We are losing the battle against pseudoscience. Major publishers and media are feeding the public a continuous stream of misinformation, most of which ends up on various best-selling lists. There are now “peer reviewed” journals, published by major publishers, devoted solely to pseudoscience. Almost sixty institutions, including Harvard, Yale, Johns Hopkins, Stanford, Columbia, and Mayo Clinic have departments in which acupuncture, mind-body medicine, qi, homeopathy, and other forms of quack medicine are taught.

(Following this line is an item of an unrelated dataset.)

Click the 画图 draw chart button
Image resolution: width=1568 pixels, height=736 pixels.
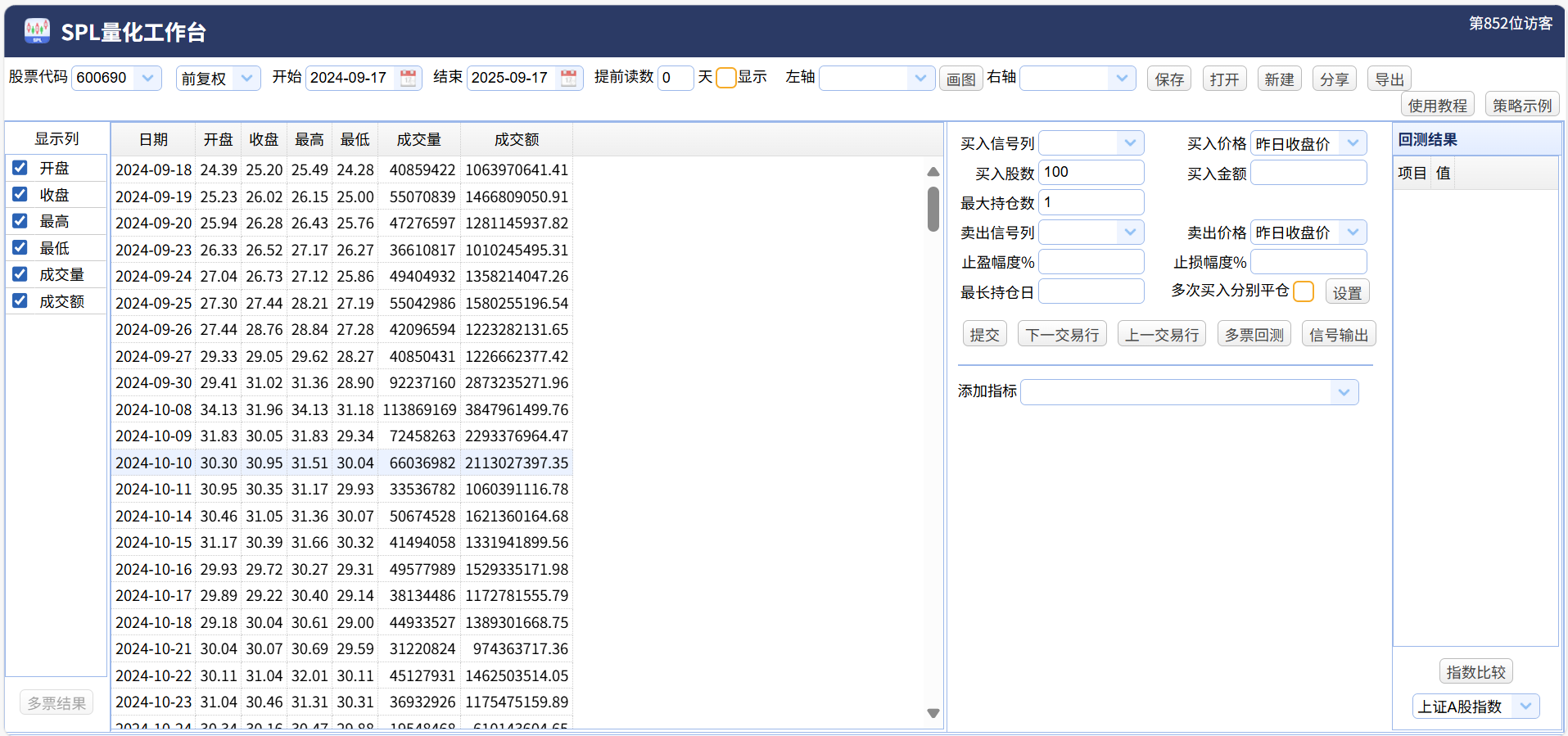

What makes matters worse is the existence of certain legitimate and useful disciplines that historically have been considered science because of the attempt of their originators to apply the “scientific method” to them. Unfortunately, this imposition of the “scientific method” from the outside, which carries the personal viewpoint of the originator, has allowed followers to form various “schools” within the discipline, each school based on some competing viewpoint. And the diversity of schools has made it possible for pseudo-scientific ideas to creep into the mainstream of these disciplines.

It requires a Herculean effort to stop this abject intrusion of pseudoscience into the public mind. Nevertheless, it is worth the attempt to make a dent – as small as it may be – by helping the inexpert citizen to identify the unscientific nature of all the disciplines that claim to be scientific. To do so, we have to identify the characteristics that are common among the basic sciences: physics, chemistry, and (molecular) biology.

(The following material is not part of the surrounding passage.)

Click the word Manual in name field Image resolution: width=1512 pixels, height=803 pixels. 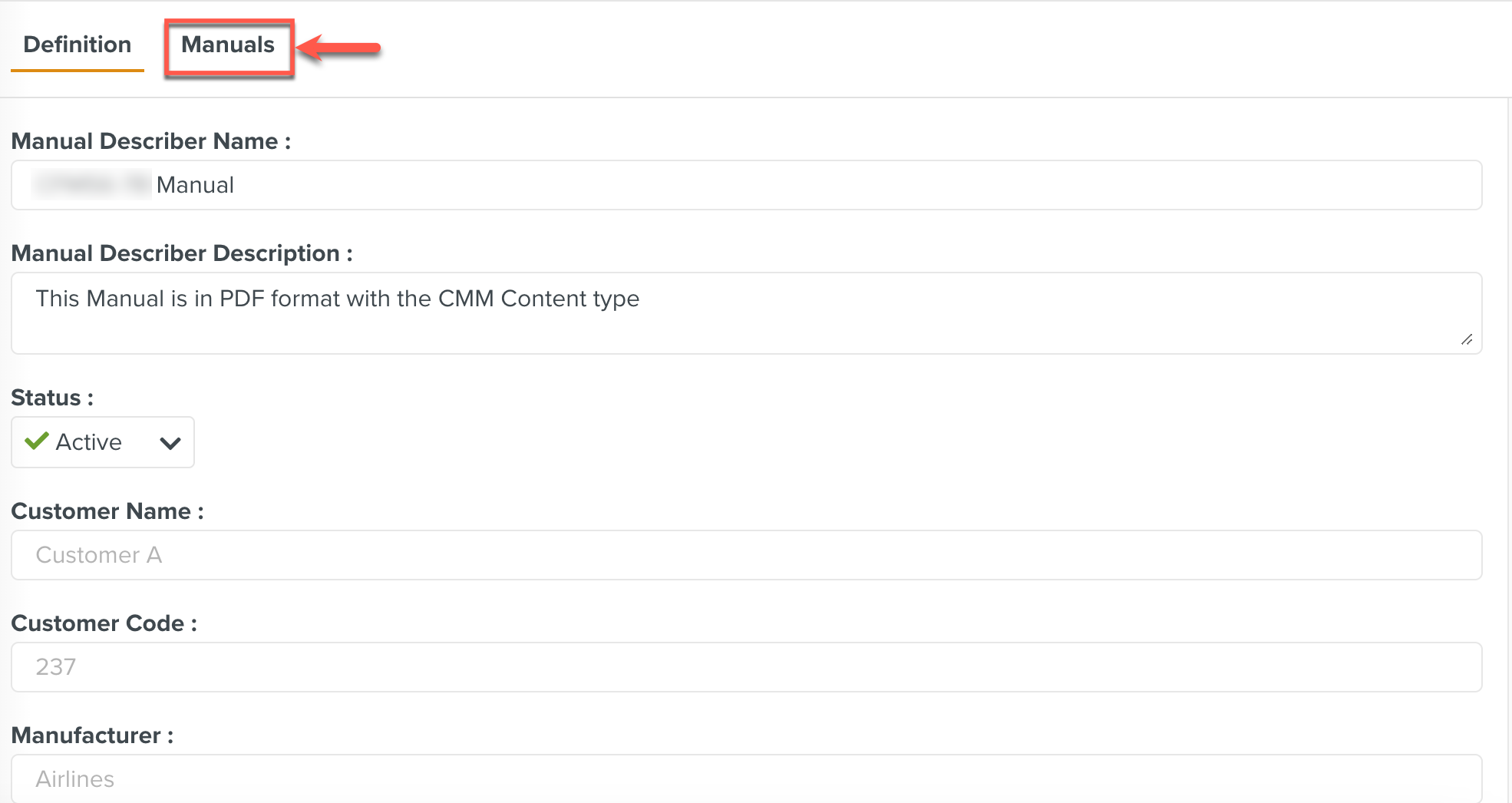195,185
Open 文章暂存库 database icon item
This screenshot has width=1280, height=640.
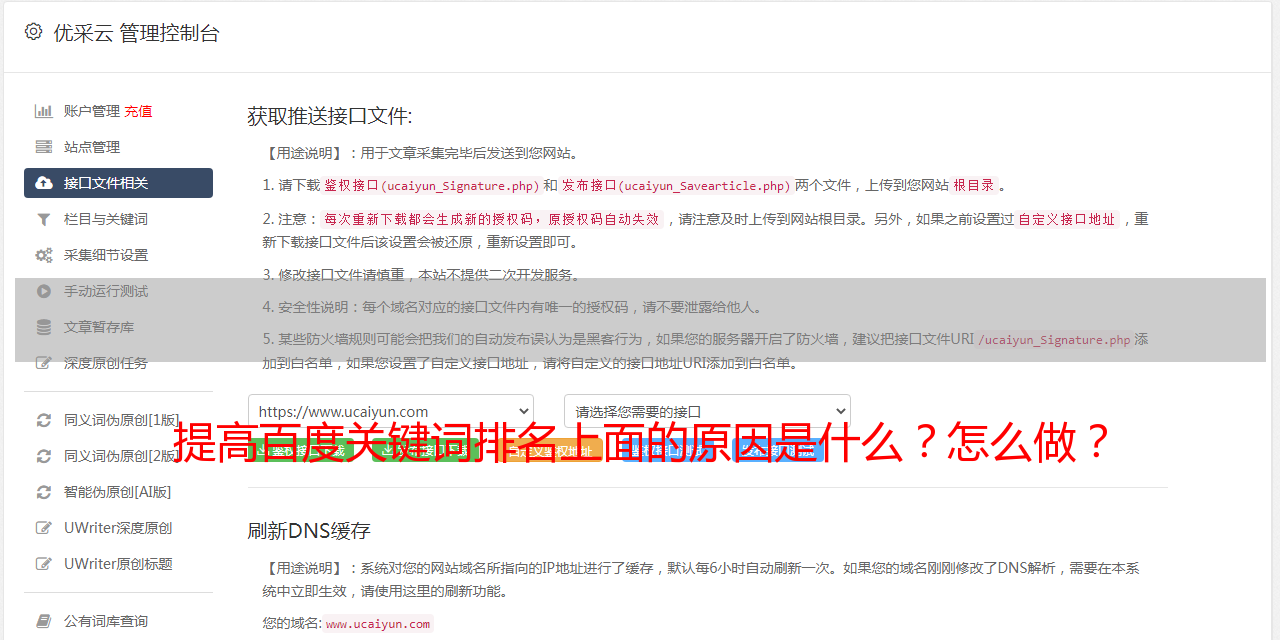(x=44, y=327)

The inclusion of the word “molecular” is important, because historically, biology was one of the first victims of the imposition of the methods of the older science of physics from the outside. With the tremendous success of physics, some biologists of the 19th century ventured to postulate a sort of “mechanical biology,” whereby biological phenomena were to be explained by mechanical interaction of “biological matter” through the exchange of forces. However, in all such ventures, it was necessary to introduce an “ultra-material” force … the same force that Aristotle called the soul, which was later given a variety of names such as vital force, elan vital, purposiveness, teleology,  and most recently, the biofield.1 Only through the natural development of biology in the first half of the 20th century and the discovery of macromolecules of life did biology join physics and chemistry as being truly a scientific discipline.

Acknowledging that any list of the characteristics of science is incomplete, I have gathered ten important characteristics, which I elaborate in what follows. I have to emphasize that I am considering only the mainstream science.

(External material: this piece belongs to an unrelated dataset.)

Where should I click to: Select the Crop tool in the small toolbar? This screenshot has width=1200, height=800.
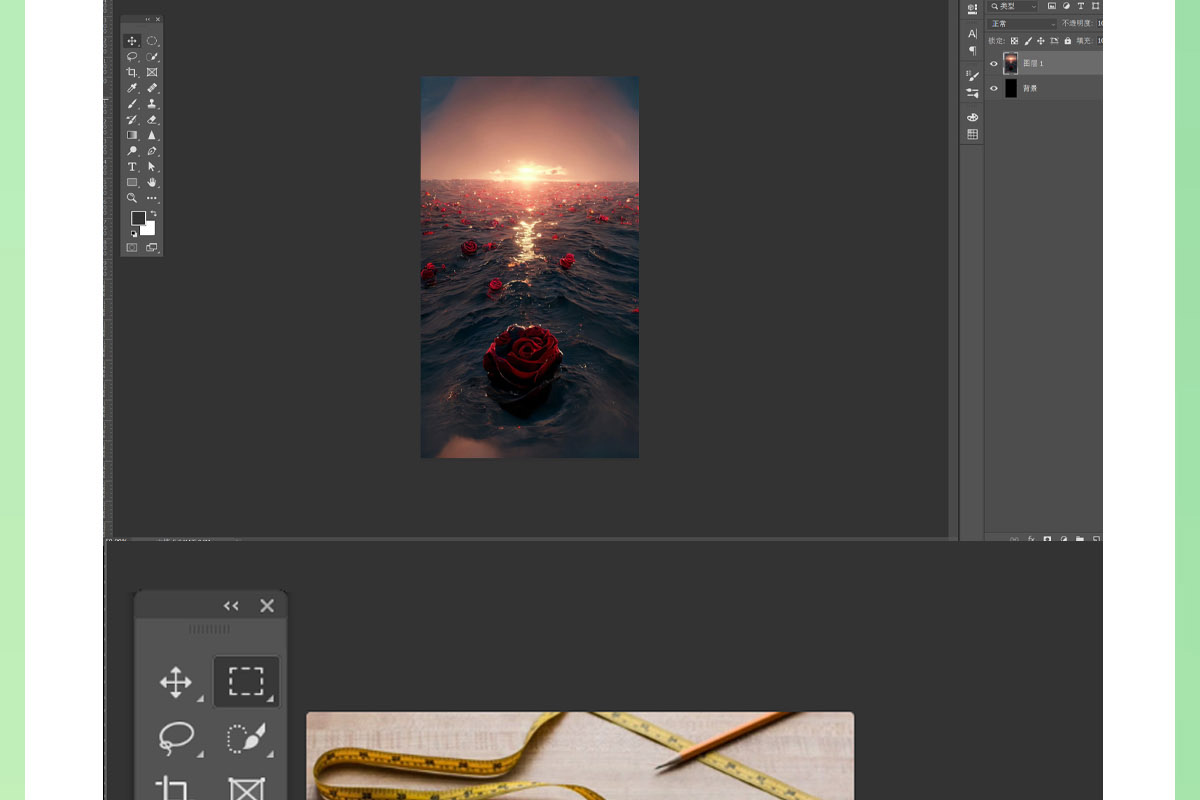click(x=131, y=72)
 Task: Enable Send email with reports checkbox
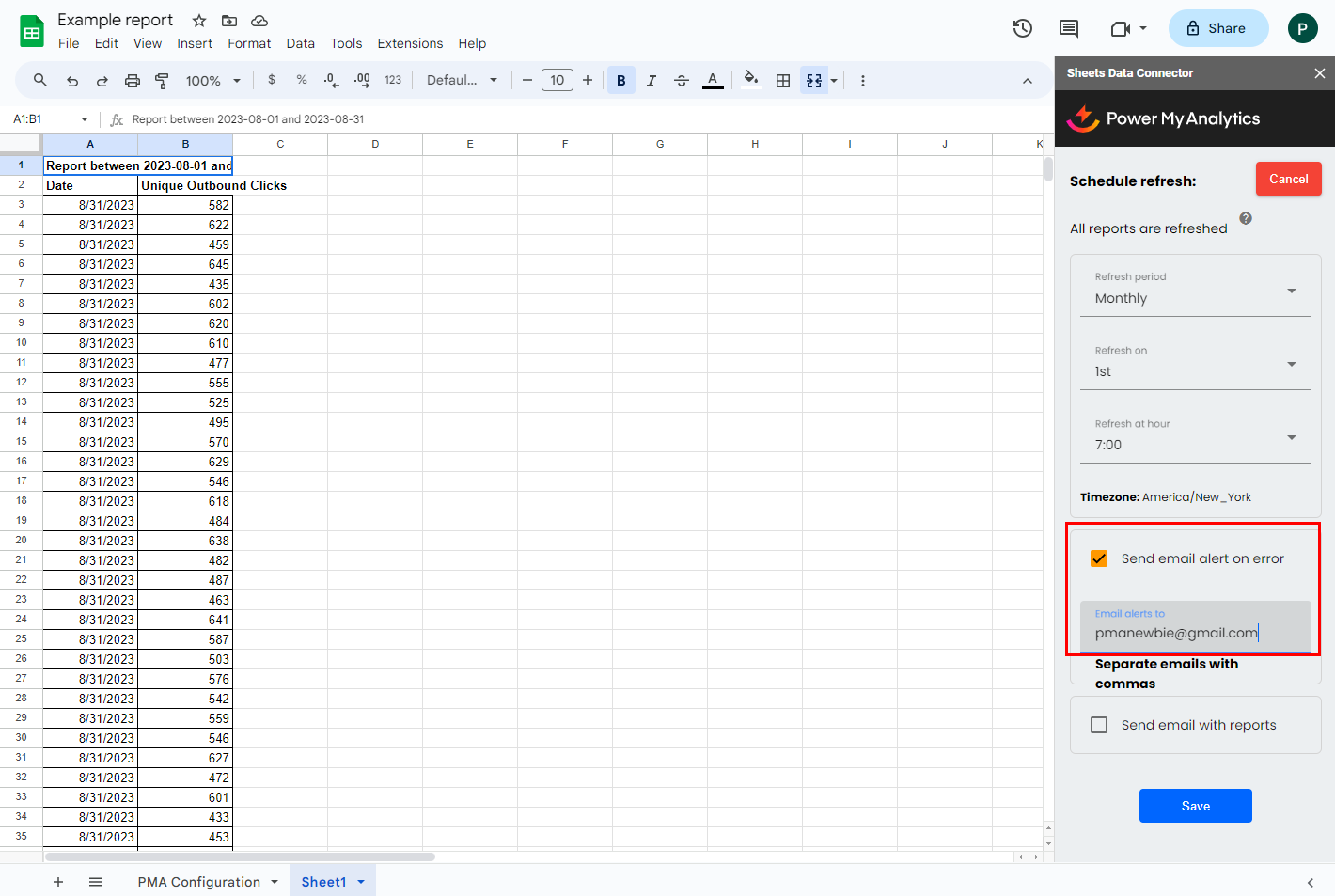coord(1098,725)
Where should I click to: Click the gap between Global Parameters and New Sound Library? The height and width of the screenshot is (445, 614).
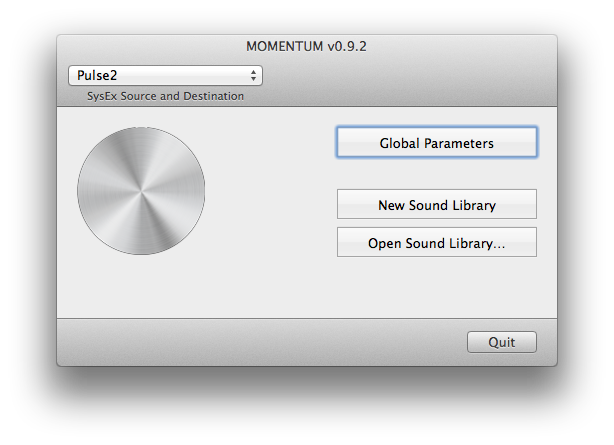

In any branch of science there are always some “fringe scientists” who work in isolation and their ideas are not accepted by the mainstream scientists because they are not tested and they contradict well-established and experimentally verified and verifiable ideas.

In other words, the following characteristics of science do not apply to crackpot or quack “science,” even if it is pursued by once notable scientists.

1. Materiality

The first and foremost characteristic of science is that its objects of study are material. They could be stars and planets seen through the naked eye; an apple falling to the ground; liquids and gases changing colors and odors in a test tube; layers of the earth crust; electromagnetic fields emanating from an antenna; cells showing themselves through a microscope; atoms, molecules, and DNAs revealed through the eye of an X-ray machine; or quarks, leptons, and gauge bosons seen in the Large Hadron Collider. And this characteristic of science is as old as the conscious man.

No human endeavor can claim to be a science if it is not studying matter.

2. Specificity

Galileo started modern – as opposed to Greek – science. His greatest contribution was the introduction of experiments and observation as the means by which we can understand nature. The main characteristic of an experiment or observation is that it reduces our investigation of nature to a very specific question whose answer is to be found in a very specific set-up. Galileo himself used this technique by observing how a block moves on an inclined plane to discover one version of the universal first law of motion. Newton used this technique by observing how an apple falls and how the moon revolves around the earth to discover the universal law of gravity. This process of reduction has continued ever since in all branches of science to the point that we now talk about the building blocks of matter.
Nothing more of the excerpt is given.